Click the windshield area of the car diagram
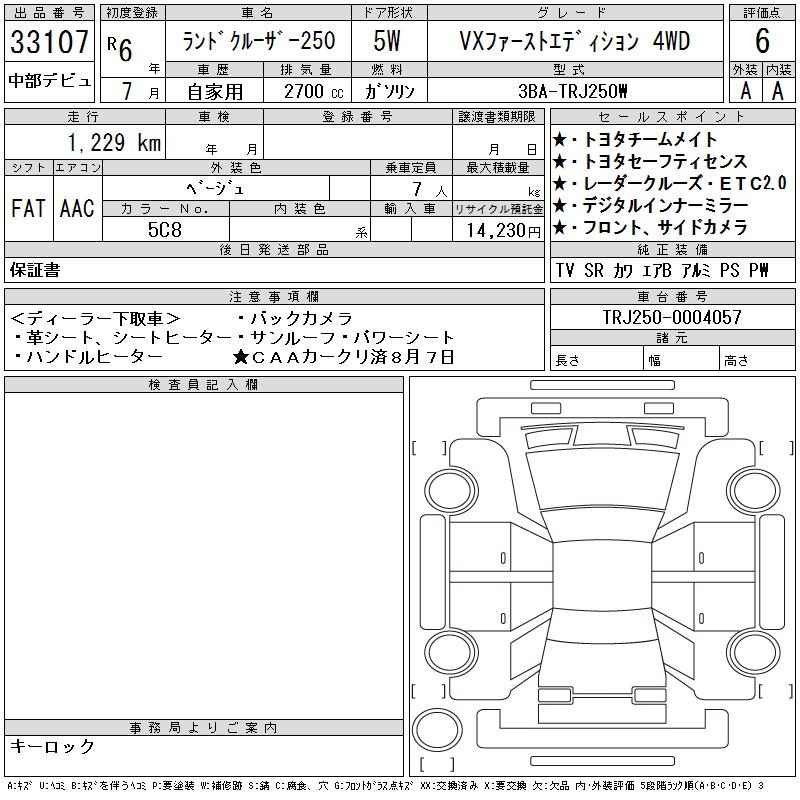Screen dimensions: 800x800 pos(602,525)
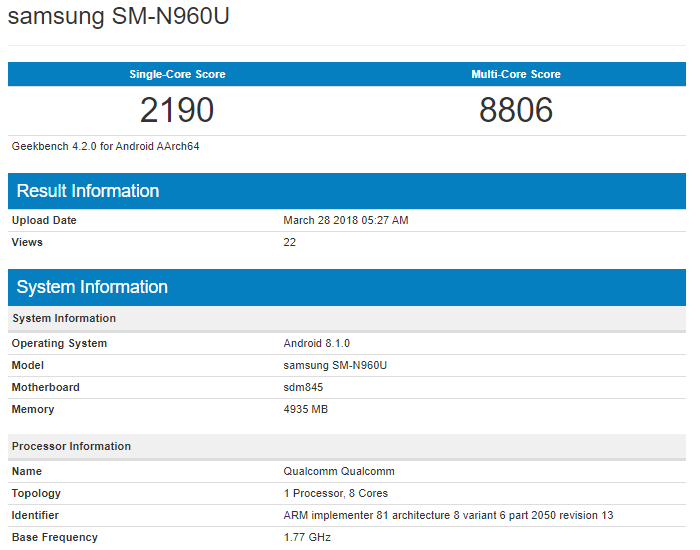This screenshot has height=550, width=700.
Task: Select the single-core score value 2190
Action: (x=177, y=110)
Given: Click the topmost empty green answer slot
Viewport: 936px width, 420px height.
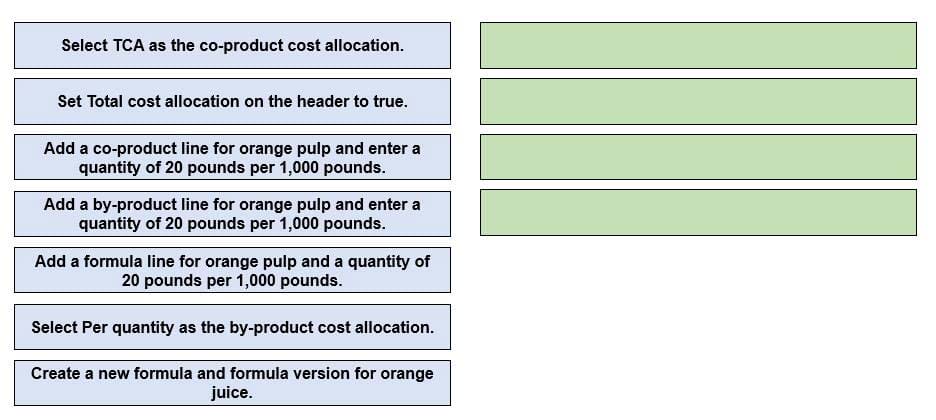Looking at the screenshot, I should click(698, 45).
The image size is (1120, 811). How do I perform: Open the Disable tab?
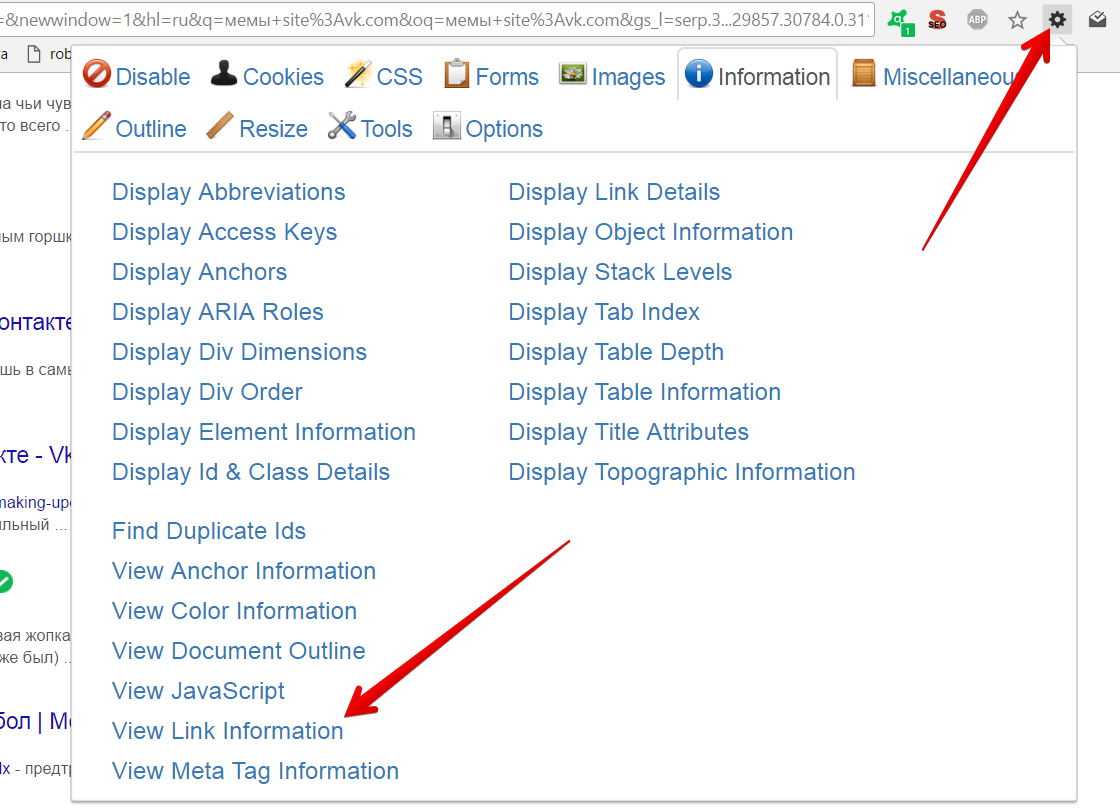coord(137,77)
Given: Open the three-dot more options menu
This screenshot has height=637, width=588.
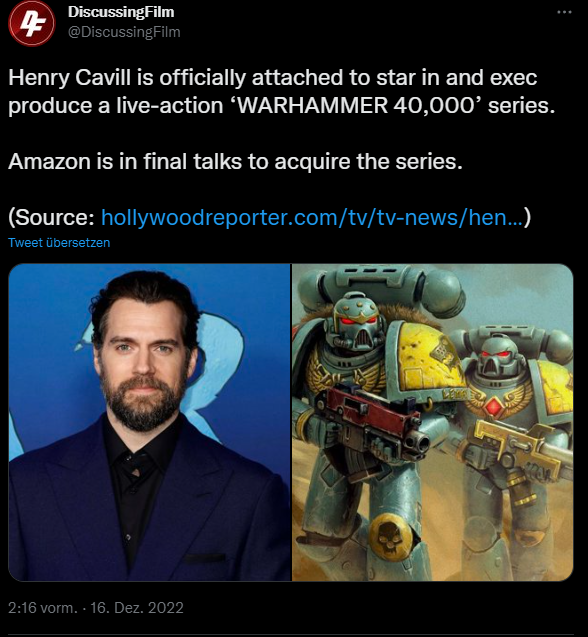Looking at the screenshot, I should pyautogui.click(x=564, y=12).
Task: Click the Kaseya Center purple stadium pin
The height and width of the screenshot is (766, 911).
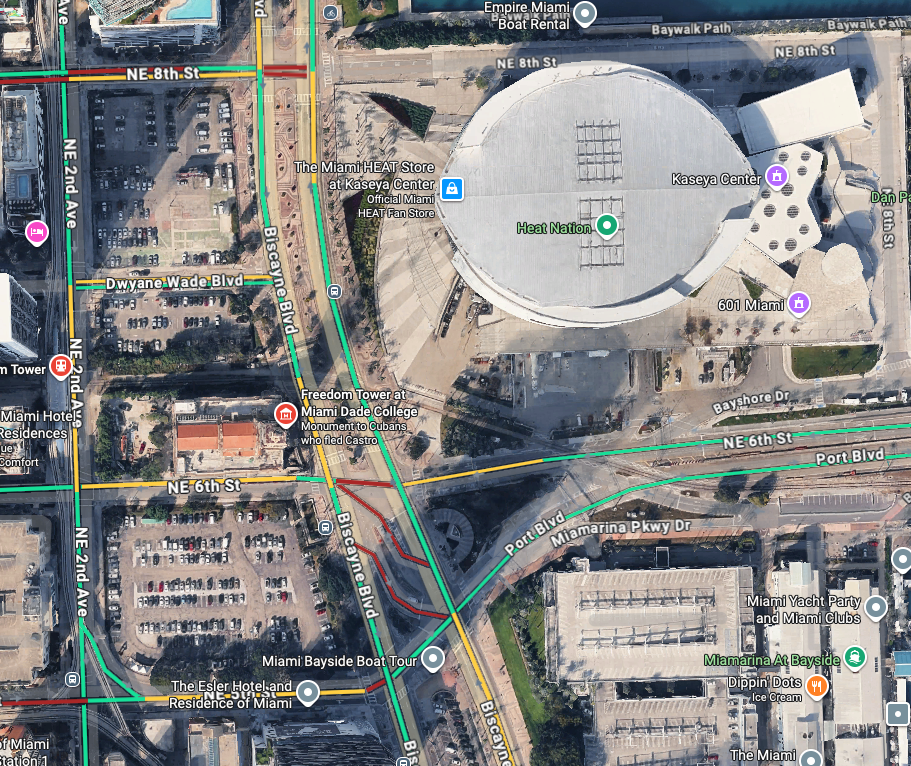Action: [x=777, y=176]
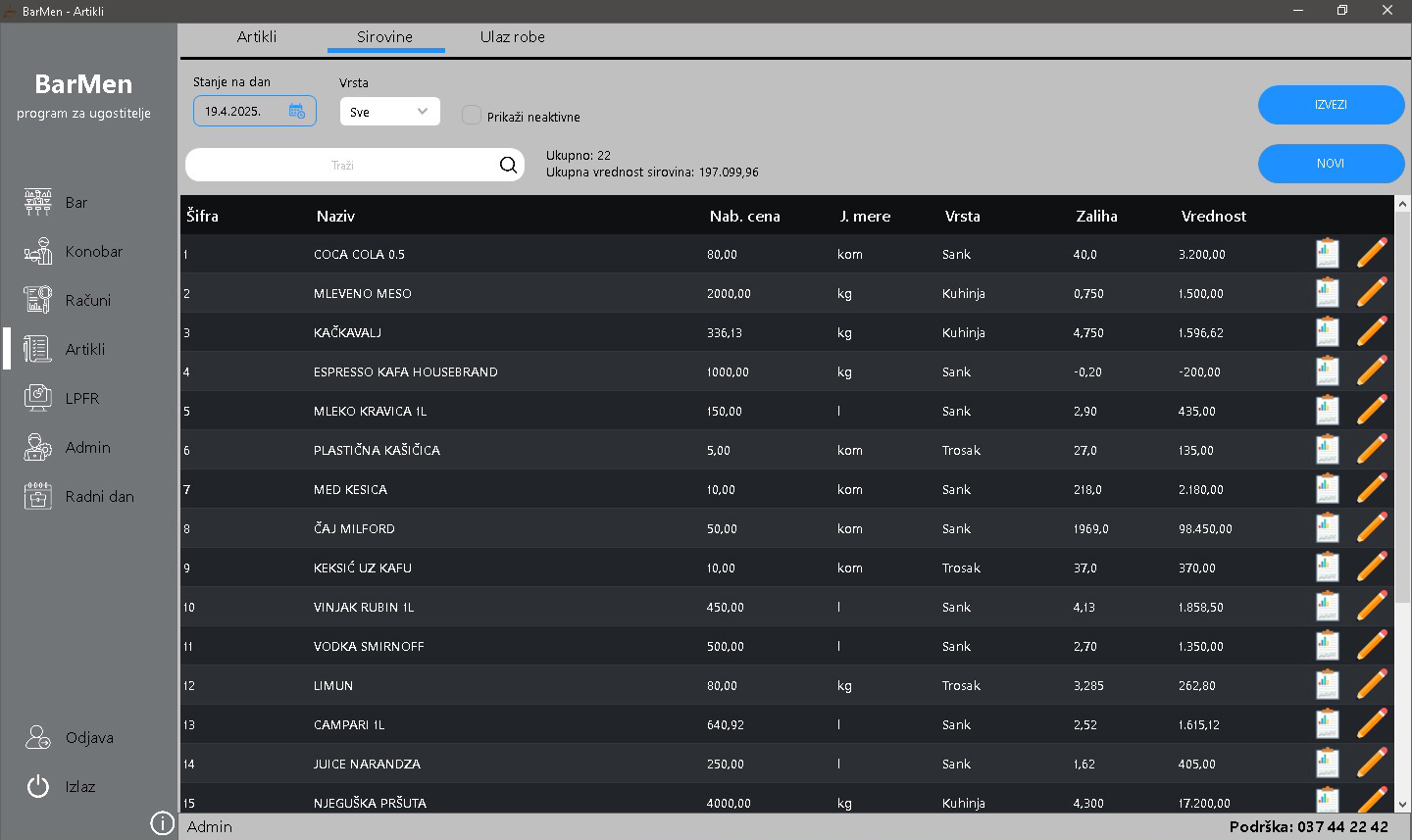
-.-.-
_WORK INSTRUCTIONS_
Go line by line through the data above and count those holding "Given"; report the number alone.

_RESULT_
2